No Quilombo do Urubu havia, na sua constituição simbólica. uma lenda, que até hoje compõe o imaginário dos remanescentes quilombolas. Ela aparece transcrita na dissertação “O poder de Zeferina no Quilombo do Urubu” de Silvia Maria Silva Barbosa. Nessa lenda o urubu é um pássaro mítico, que deu nome ao quilombo, e que nos momentos difíceis das batalhas, as grandes sacerdotisas entravam em transe, invocavam esse pássaro, enviando-os até a África, em voo de águia veloz e poderosa, para que levassem os clamores, as orações, as demandas e pedidos de ajuda aos ancestrais, às deusas e deuses do panteão negro. O urubu era o pássaro correio que ia à África e trazia as respostas às súplicas, trazia o axé para fortalecer o espírito dos quilombolas a continuarem lutando.
O mocambo principal do Quilombo do Urubu, onde as hordas de guerreiras e guerreiros se organizavam, teciam a sua liberdade e até hoje se constitui um local sagrado para o povo de santo – é o Parque São Bartolomeu, uma das últimas áreas verdes da cidade, localizado entre o bairro Pirajá e o Subúrbio Ferroviário de Salvador. São bairros que até o momento os reminiscentes de quilombo enfrentam o genocídio à juventude negra, o racismo estrutural, as imprecauções, intolerâncias e perseguições com as religiões afro.
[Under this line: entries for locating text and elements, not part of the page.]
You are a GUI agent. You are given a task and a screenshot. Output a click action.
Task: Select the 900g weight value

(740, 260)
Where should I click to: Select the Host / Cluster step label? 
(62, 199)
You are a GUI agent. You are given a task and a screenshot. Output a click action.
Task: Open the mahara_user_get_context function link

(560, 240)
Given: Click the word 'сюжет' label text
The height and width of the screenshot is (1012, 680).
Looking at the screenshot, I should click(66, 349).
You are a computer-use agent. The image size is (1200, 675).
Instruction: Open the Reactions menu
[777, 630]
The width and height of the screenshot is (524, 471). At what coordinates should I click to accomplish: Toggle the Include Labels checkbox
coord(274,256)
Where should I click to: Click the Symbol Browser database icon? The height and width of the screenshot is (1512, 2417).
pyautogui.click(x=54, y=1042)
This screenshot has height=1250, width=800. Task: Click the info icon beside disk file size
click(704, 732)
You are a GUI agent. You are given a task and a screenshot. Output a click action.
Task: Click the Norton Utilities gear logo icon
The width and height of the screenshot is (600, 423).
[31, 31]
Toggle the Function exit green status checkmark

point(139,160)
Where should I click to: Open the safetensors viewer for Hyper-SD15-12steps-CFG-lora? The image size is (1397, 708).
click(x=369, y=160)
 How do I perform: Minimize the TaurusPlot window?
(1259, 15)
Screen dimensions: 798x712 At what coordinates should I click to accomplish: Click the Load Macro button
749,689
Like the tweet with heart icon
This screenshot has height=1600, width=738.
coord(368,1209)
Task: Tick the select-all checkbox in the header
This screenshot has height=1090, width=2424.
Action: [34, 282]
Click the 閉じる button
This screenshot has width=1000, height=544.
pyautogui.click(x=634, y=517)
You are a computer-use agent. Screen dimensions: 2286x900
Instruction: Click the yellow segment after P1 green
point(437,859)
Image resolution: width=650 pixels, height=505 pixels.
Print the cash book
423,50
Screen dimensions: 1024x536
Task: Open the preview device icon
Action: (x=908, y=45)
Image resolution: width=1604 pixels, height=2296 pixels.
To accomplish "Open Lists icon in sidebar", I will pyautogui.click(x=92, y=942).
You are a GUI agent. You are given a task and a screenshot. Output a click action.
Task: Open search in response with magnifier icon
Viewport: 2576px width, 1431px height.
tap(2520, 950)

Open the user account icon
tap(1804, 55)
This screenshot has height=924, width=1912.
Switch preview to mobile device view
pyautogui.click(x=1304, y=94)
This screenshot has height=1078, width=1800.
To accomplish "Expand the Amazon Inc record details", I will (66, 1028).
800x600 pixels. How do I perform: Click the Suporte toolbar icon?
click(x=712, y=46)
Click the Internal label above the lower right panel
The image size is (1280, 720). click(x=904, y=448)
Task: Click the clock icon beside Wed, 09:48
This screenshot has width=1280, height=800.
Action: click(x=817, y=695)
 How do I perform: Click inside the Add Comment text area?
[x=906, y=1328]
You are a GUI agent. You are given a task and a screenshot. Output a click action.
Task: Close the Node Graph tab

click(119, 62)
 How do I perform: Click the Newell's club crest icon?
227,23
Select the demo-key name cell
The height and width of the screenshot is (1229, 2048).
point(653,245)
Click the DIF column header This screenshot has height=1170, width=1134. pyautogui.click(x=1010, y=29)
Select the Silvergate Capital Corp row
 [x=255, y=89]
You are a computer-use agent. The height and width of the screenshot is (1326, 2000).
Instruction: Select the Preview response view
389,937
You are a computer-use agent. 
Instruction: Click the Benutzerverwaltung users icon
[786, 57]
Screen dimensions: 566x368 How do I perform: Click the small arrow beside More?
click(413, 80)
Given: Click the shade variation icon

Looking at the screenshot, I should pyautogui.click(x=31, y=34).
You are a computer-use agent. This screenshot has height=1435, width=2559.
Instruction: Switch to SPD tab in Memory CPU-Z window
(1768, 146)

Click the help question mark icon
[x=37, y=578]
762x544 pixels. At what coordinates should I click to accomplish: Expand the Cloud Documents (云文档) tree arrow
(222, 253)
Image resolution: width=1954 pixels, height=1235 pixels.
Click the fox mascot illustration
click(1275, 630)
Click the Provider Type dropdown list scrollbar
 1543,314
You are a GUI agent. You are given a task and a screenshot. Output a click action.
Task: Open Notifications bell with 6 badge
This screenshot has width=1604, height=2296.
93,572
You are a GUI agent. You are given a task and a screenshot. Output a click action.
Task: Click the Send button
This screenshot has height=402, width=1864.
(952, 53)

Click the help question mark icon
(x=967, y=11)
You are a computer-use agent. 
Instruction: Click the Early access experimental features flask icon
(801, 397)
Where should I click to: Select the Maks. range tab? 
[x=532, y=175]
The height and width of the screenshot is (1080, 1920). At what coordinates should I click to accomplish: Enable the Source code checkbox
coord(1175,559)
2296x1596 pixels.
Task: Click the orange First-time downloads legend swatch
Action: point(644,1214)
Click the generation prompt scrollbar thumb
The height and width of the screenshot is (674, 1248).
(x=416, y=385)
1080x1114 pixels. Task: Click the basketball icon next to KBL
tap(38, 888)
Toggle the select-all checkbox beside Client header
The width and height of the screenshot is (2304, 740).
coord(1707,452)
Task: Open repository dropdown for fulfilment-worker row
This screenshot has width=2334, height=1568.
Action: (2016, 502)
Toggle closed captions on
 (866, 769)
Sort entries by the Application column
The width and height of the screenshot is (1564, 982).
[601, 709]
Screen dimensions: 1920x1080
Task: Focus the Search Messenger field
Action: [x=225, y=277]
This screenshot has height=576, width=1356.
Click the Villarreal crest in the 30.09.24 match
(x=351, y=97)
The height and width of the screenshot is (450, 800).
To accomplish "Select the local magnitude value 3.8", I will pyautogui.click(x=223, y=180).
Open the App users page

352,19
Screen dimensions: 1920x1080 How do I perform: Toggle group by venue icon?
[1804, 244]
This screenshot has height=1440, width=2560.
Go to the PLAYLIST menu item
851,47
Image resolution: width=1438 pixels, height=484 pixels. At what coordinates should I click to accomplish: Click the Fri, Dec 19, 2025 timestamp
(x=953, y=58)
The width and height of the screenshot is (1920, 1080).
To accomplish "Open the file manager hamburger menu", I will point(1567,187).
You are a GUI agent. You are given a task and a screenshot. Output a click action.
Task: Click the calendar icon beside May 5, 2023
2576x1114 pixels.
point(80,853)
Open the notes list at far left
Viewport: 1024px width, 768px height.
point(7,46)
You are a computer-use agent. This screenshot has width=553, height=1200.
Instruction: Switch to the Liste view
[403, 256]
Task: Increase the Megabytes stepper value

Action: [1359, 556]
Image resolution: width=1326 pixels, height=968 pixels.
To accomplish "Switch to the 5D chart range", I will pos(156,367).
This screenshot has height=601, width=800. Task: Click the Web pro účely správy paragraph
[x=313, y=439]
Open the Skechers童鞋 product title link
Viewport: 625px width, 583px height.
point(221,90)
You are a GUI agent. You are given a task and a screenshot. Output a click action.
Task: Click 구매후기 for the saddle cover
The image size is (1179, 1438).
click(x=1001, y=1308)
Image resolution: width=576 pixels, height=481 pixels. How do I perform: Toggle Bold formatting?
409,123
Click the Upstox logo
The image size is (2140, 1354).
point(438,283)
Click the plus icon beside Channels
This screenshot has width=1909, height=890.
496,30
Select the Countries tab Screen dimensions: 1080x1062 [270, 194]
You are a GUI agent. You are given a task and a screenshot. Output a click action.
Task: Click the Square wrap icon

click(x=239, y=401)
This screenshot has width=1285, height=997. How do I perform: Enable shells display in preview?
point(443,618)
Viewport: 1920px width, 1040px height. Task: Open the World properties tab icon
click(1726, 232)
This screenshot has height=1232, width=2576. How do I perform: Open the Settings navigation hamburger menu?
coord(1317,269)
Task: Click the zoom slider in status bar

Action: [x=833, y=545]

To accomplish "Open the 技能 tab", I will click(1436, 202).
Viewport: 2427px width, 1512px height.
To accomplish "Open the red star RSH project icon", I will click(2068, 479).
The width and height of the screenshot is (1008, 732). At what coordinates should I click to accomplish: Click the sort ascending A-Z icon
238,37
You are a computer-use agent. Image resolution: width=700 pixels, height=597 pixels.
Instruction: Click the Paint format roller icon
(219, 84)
Zeferina, assim, é um arquétipo, é o poder matrilinear que vem – relacionado aos povos de culturas bantos – desde Nzinga, e na conjuntura de escravidão no século XIX, em Salvador, se transpôs nela e se transpõe ainda em muitas mulheres negras que lutam nessa diáspora dos desassossegos para se manterem vivas, manterem vivas as suas filhas(os), as suas comunidades, o seu povo. Penso, por pressuposição ficcional, que nos momentos mais difíceis a rainha vislumbrou que haverá de chegar o dia em que o urubu, o pássaro correio mítico, irá enviar uma mensagem, não mais de súplica aos ancestrais divinizados, mas de alegria pela grande vitória.